■ Input:
....................

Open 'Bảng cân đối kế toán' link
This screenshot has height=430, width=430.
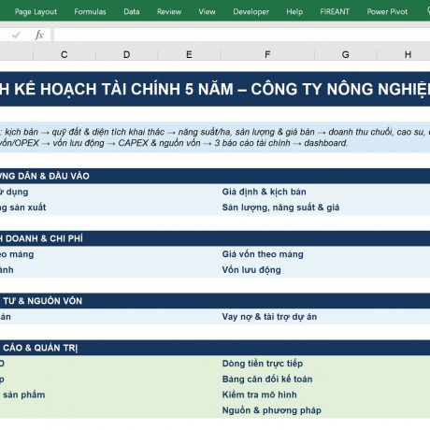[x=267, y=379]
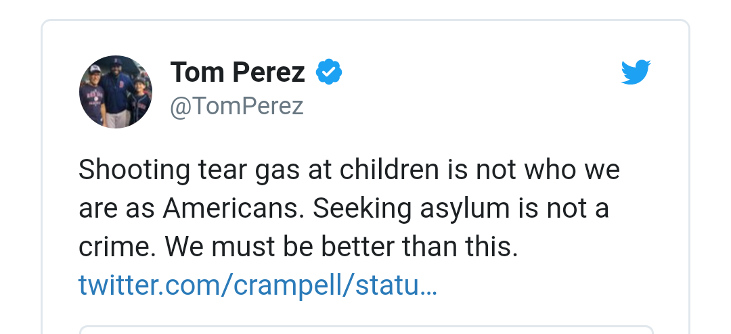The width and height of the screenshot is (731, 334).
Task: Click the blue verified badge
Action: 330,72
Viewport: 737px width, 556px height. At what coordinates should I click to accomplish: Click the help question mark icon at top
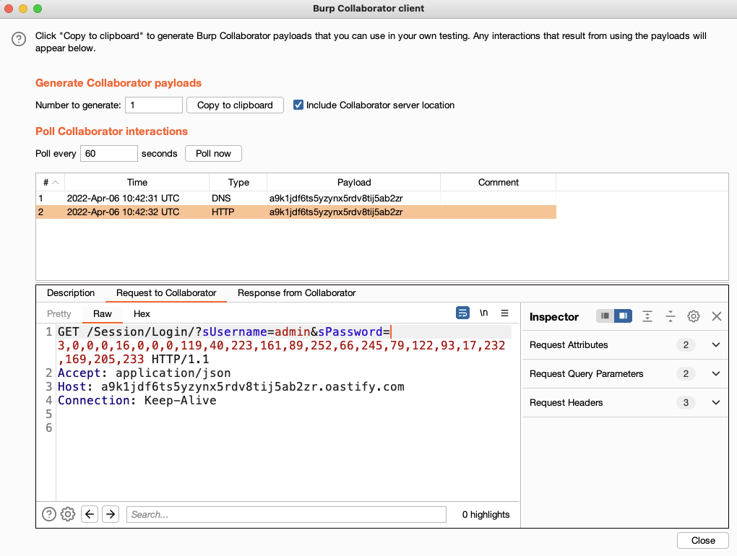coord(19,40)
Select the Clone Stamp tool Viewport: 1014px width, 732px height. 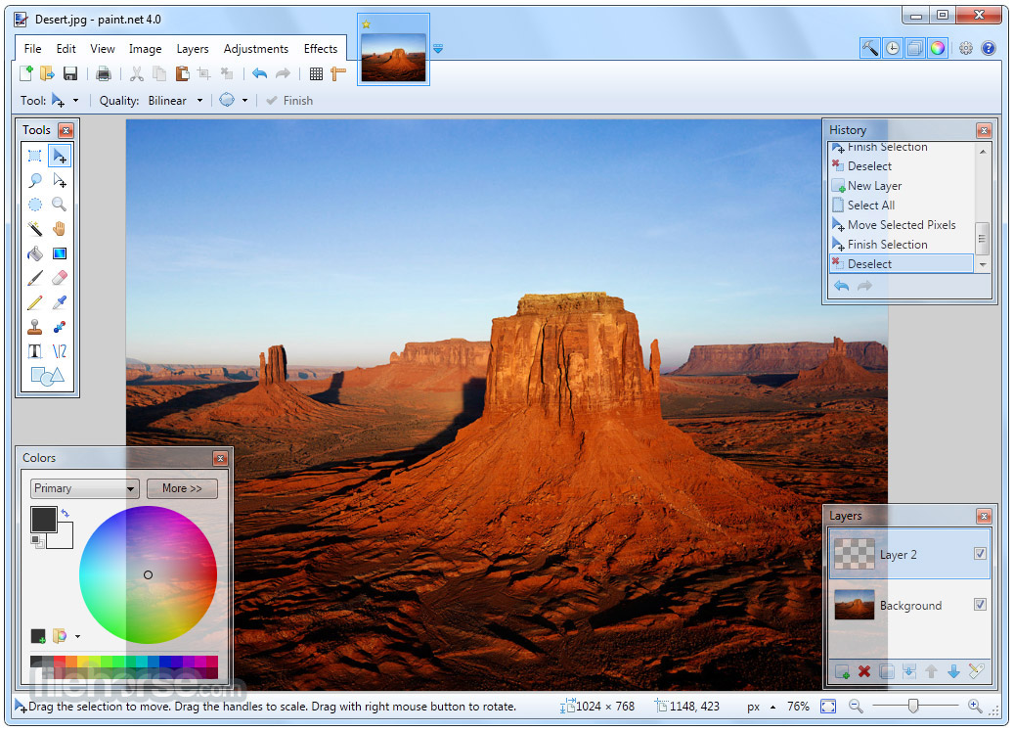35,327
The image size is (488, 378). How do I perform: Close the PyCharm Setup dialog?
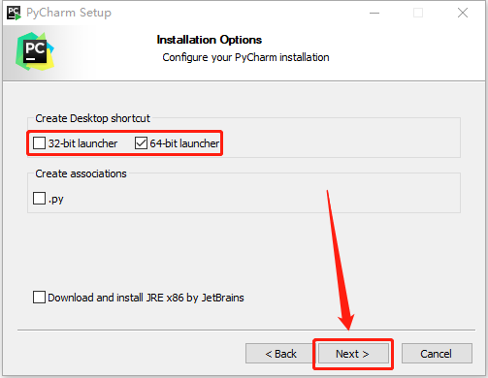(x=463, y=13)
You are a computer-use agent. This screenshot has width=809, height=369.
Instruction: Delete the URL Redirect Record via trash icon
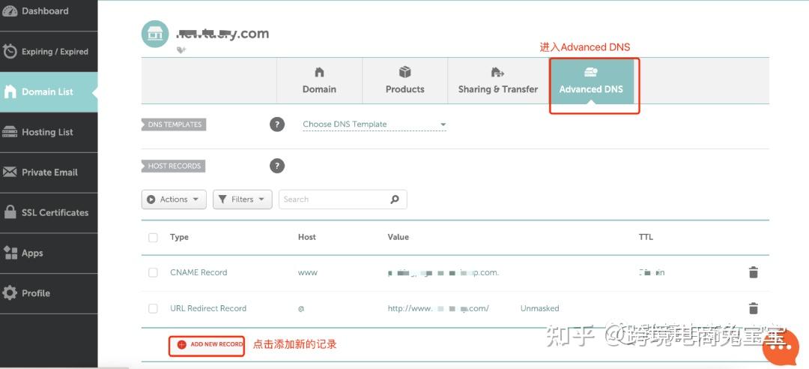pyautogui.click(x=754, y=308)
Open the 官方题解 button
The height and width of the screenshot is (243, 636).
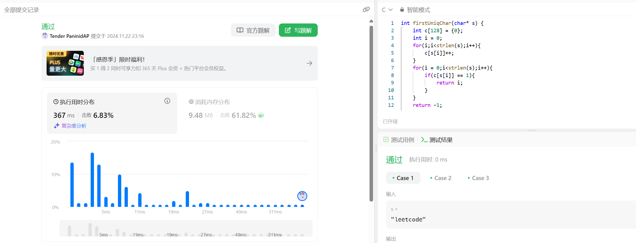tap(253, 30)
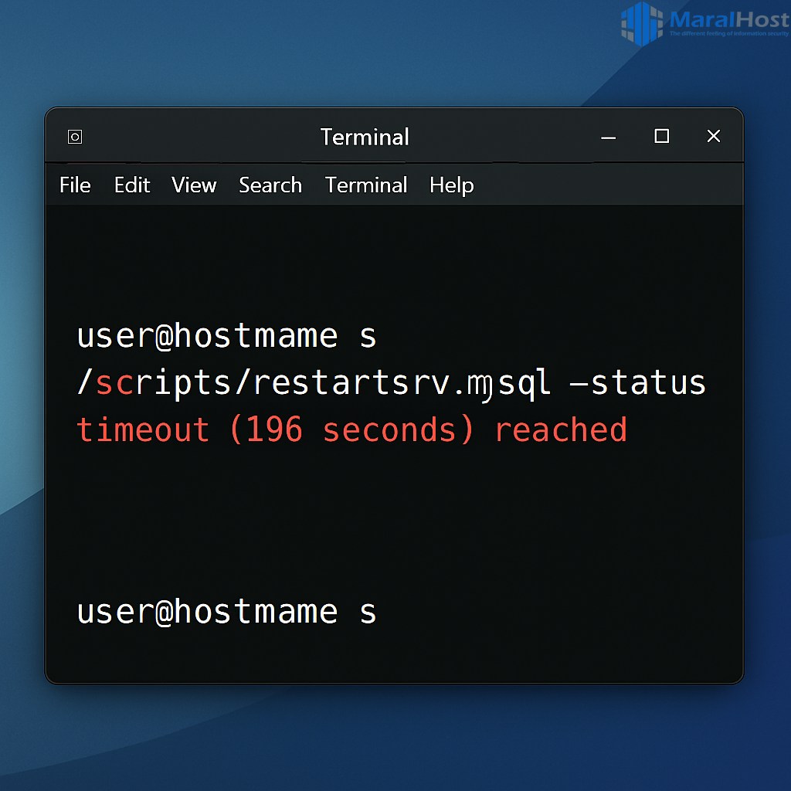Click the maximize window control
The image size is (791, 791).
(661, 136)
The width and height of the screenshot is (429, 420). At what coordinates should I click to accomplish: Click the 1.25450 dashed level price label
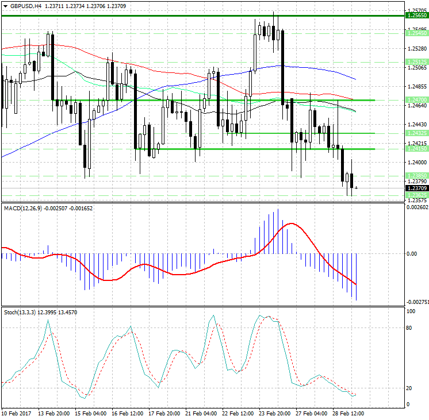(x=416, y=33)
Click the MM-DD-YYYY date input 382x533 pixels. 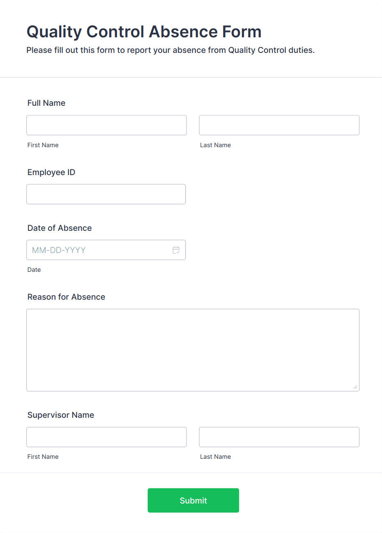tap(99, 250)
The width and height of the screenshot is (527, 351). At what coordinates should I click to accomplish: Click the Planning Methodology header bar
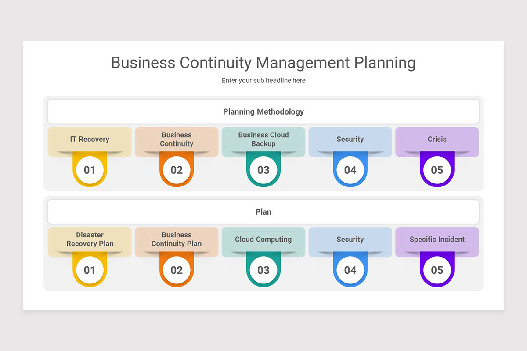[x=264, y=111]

....................

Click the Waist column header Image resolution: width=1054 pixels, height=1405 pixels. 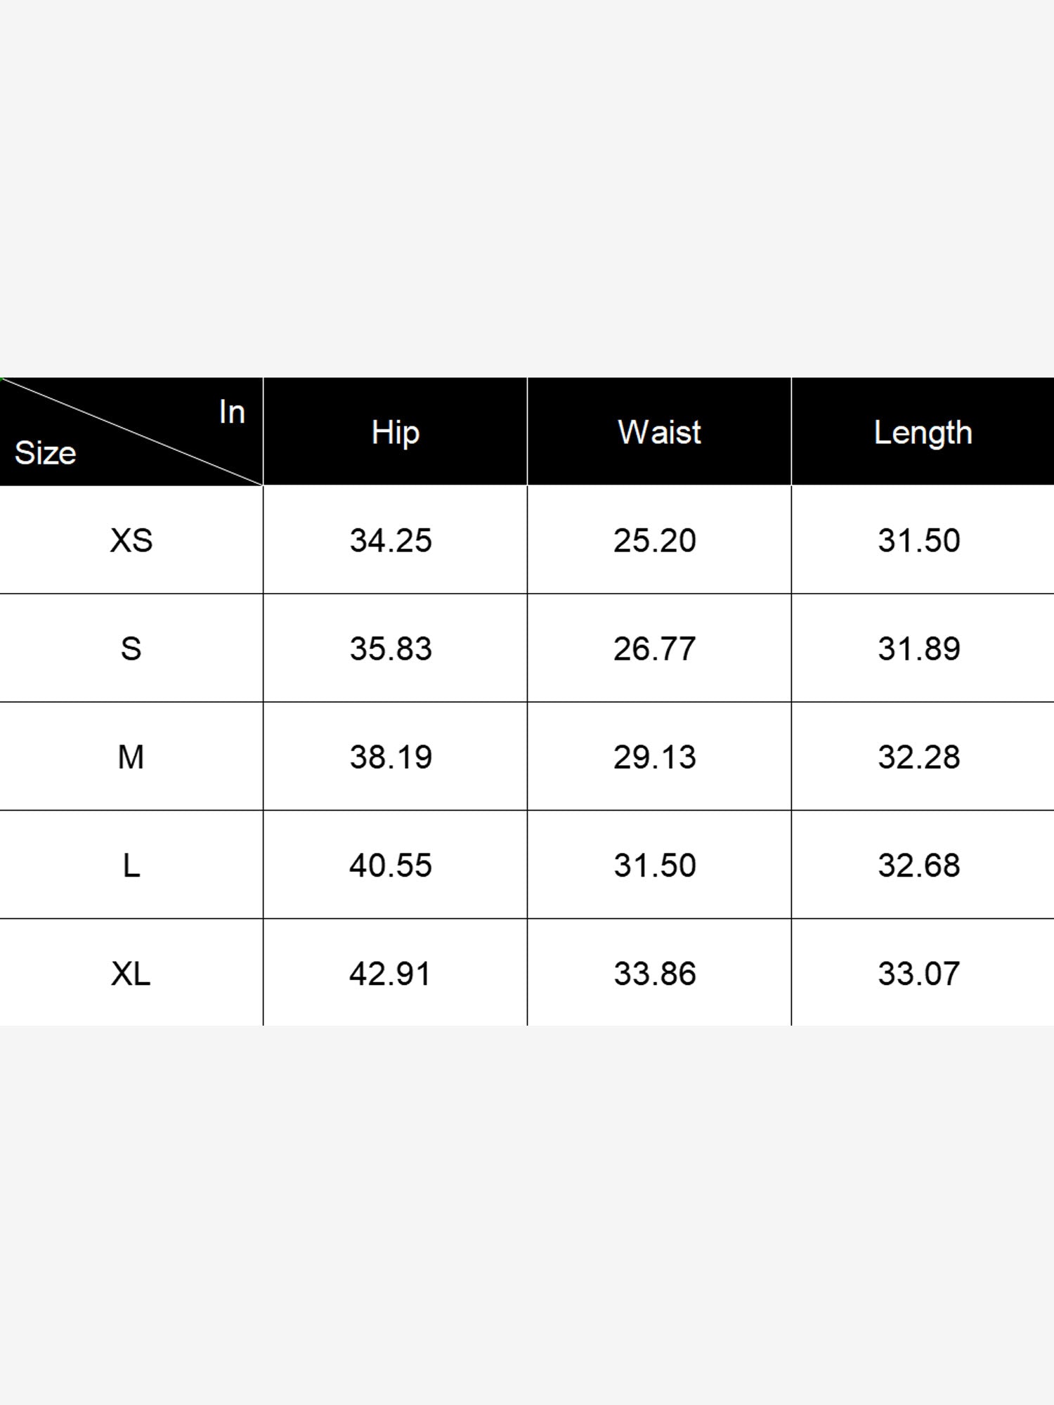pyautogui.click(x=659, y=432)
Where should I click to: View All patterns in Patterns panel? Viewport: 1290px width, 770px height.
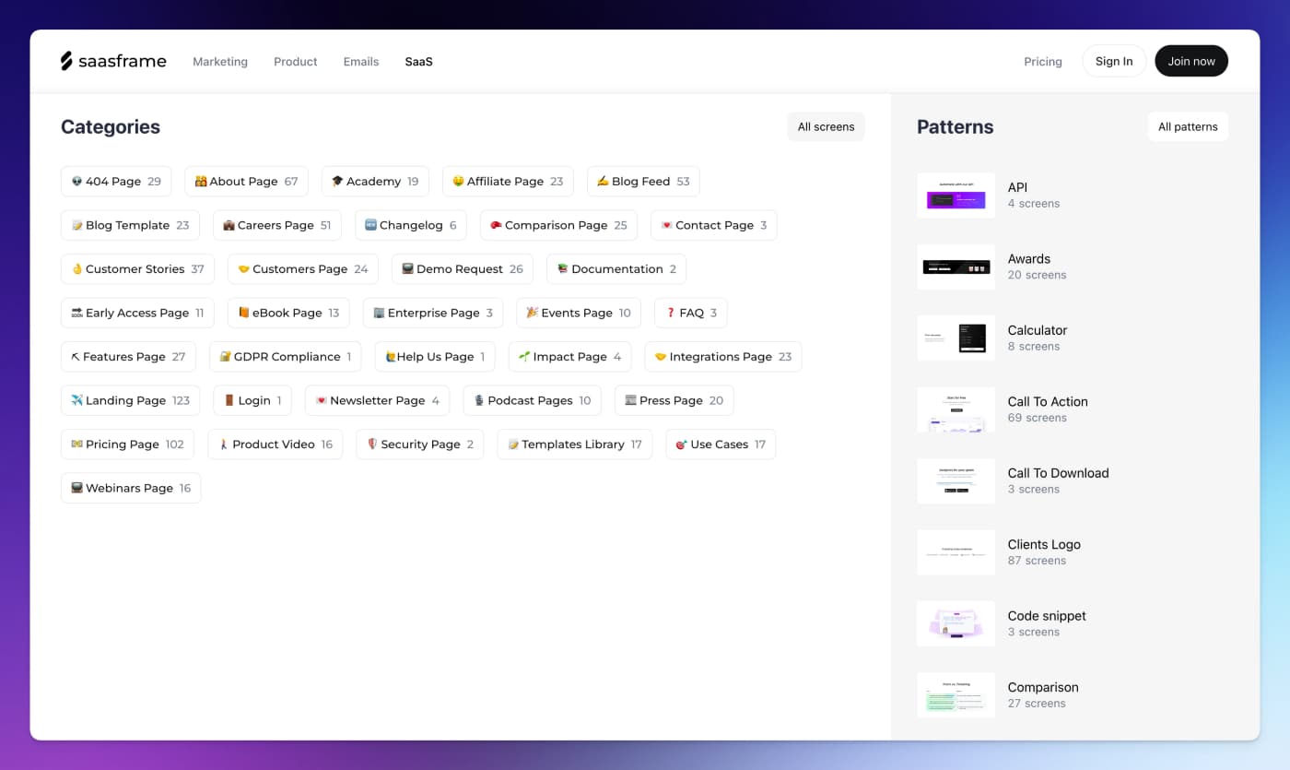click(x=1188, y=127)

....................

Filter the entries above and return only the lines holding "Open".

Open 'Bảng cân đối kế toán' link
Open the 官方题解 button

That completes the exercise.